Marriage gave him new confidence - Frances b accepted his proposal the following spring.
The couple had six children, five of whom lived to adulthood. In 1854 he
published Hiawatha, a long poem about Native American life,
and The Courtship of Miles Standish and Other Poems. A few months
after the war began in 1861, Frances Longfellow was sealing an envelope with
wax when her dress caught fire. Despite her husband’s desperate attempts to
save her, she died the next day. Profoundly saddened, Longfellow published
nothing for the next two years. When the Civil War ended in 1865, the poet was
fifty-eight. His most important work was finished, but his fame kept growing.

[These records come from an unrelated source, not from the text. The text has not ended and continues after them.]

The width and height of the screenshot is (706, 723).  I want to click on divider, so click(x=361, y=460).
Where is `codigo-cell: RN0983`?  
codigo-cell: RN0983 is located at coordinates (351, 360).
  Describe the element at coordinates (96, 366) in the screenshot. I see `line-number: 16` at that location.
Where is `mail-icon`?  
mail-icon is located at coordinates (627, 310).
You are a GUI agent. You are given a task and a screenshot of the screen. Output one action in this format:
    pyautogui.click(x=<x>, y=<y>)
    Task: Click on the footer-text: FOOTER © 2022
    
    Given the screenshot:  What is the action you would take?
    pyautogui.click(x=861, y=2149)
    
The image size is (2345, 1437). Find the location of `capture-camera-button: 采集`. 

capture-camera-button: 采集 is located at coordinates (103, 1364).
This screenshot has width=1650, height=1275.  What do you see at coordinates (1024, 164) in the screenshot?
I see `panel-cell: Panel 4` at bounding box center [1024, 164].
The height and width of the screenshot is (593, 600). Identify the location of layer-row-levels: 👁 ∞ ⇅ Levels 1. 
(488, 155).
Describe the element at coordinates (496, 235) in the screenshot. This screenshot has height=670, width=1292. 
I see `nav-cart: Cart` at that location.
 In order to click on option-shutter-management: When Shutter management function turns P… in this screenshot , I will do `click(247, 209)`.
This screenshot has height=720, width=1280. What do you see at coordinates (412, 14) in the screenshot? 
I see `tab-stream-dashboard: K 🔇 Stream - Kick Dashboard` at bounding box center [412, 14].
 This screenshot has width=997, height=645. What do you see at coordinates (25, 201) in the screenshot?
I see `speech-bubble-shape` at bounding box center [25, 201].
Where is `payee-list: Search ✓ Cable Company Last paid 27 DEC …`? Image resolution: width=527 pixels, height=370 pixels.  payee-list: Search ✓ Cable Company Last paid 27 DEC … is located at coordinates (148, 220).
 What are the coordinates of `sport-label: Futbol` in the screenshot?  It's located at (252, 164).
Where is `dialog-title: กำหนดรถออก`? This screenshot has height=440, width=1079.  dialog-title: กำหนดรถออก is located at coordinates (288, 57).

In London alone, twenty-four different companies were publishing his work. His
poems were popular throughout the English-speaking world, and they were widely
translated, making him the most famous American of his day. His admirers
included Abraham Lincoln, Charles Dickens, and Charles Baudelaire. From 1866 to
1880, Longfellow published seven more books of poetry, and his seventy-fifth
birthday in 1882 was celebrated across the country. But his health was failing,
and he died the following month, on March 24.